Definition of confer in English:

confer

verb

  • 1[with object] Grant or bestow (a title, degree, benefit, or right)

    ‘moves were made to confer an honorary degree on her’
    • ‘As a custom, it became regulated by laws that confer rights and impose duties on those who practice it.’
    • ‘One of the things I found is that just because you pass a law and confer a benefit doesn't mean people know it exists.’
    • ‘The use of the loan system confers multiple benefits on the parties concerned.’
    • ‘Those who drafted the Convention have taken pains to confer rights differentially according to a classification process.’
    • ‘It is the only means of establishing, under law, that the university has a historic power to confer degrees.’
    • ‘This may confer an added benefit on women, whose families may be reluctant to let them study overseas.’
    • ‘Finally, has any valuable benefit been conferred on either party?’
    • ‘Statehood, even if qualified as provisional or interim, confers a degree of sovereignty.’
    • ‘The ceremony in which SFU will confer the honorary degrees, will be held on the last day of the Dalai Lama's visit.’
    • ‘Since the law confers this public right, I deprecate any attempt artificially to restrict its scope.’
    • ‘The first is that the Act is a scheme of social welfare, intended to confer benefits at the public expense on grounds of public policy.’
    • ‘As we have seen, it is only through the state that society confers rights on individuals; and each state is necessarily a single, particular polity.’
    • ‘It does not confer a right of property as such nor does it guarantee the content of any rights in property.’
    • ‘By this very simple definition, we see that law confers rights.’
    • ‘Chief among these is the question of whether any benefits were conferred on the generous donors.’
    • ‘Is it alcohol or wine in particular that confers these benefits?’
    • ‘It also shows how the district confers benefits on firms in indirect ways.’
    • ‘In principle, it is patent rights that confer property rights in innovations.’
    • ‘It is often assumed that participation in clinical trials confers benefit to patients.’
    • ‘They also fear it can easily be coached and thus confer benefits to wealthy applicants.’
    bestow on, present to, present with, grant to, award to, decorate with, honour with, give to, give out to, gift with, endow with, vest in, hand out to, extend to, vouchsafe to, accord to
    View synonyms
  • 2[no object] Have discussions; exchange opinions.

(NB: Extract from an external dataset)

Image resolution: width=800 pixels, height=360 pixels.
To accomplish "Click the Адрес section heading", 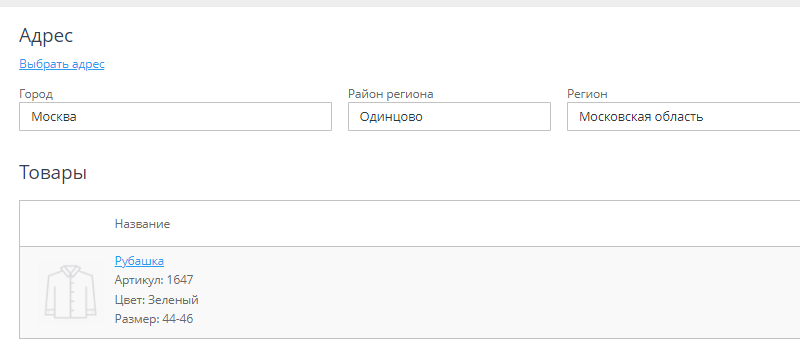I will point(46,36).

    ‘the officials were conferring with allies’
    • ‘After conferring with the huge arrival board near the wall of windows, she looked over to the crowd of reporters and camera crews surrounding the door.’
    • ‘They are always conferring with each other and chuckling away in a nice little group there, but it is a group that people are going to see as part of a failed Government.’
    • ‘He in turn confers with Geronimo, the local stage tech and they work something out with sidelights.’
    • ‘I find nothing more satisfying than quietly conferring with other nations to develop a proposal that improves species conservation.’
    • ‘I conferred with him where I discussed the problem with lack of disclosure from the officers.’
    • ‘He began in Tibetan but quickly switched to English, often conferring with his eloquent translator to confirm his use of words.’
    • ‘She asks if there is any hardware in the leg - such as a pin in the hip - confers with the Chinese man, makes a call and sends me back to unit two.’
    • ‘The two CIA agents then conferred, but only parts of their conversation can be heard.’
    • ‘After conferring with flight controllers and three doctors who happened to be on board, the pilot decided to land in Newfoundland's capital.’
    • ‘He made his translation, not conferring with anyone, and brought it to the weekly meeting of the company.’
    • ‘He spent much of his time in the countryside, conferring with party secretaries, cajoling farm chairmen, making promises to the peasants in the kind of earthy language they could understand.’
    • ‘For example the scenes of Bobby's grandmother conferring with the psychic at around 70 minutes is very finely detailed.’
    • ‘Throughout this exchange, Arlene and the little woman were conferring.’
    • ‘Then there's the party's head of political intelligence, a man with whom the prime minister confers regularly.’
    • ‘There on the road, the woman is conferring with Henry.’
    • ‘‘After conferring with my colleagues, several of them asked me to run for chair,’ he said.’
    • ‘But the fight was stopped by the referee, after conferring with the ringside physician, at the conclusion of the round.’
    • ‘He had been talking with some of the other passengers and conferring with them as well.’
    • ‘They seemed to be conferring amongst themselves, even though they didn't speak aloud.’
    • ‘He remained on the bridge, constantly conferring with the officer of the deck as the events on the surface unfolded.’
    consult, have discussions, discuss things, exchange views, talk, have a talk, speak, converse, communicate, have a chat, have a tête-à-tête
    View synonyms

Origin

Late Middle English (in the general sense bring together also confer): from Latin conferre, from con- together + ferre bring.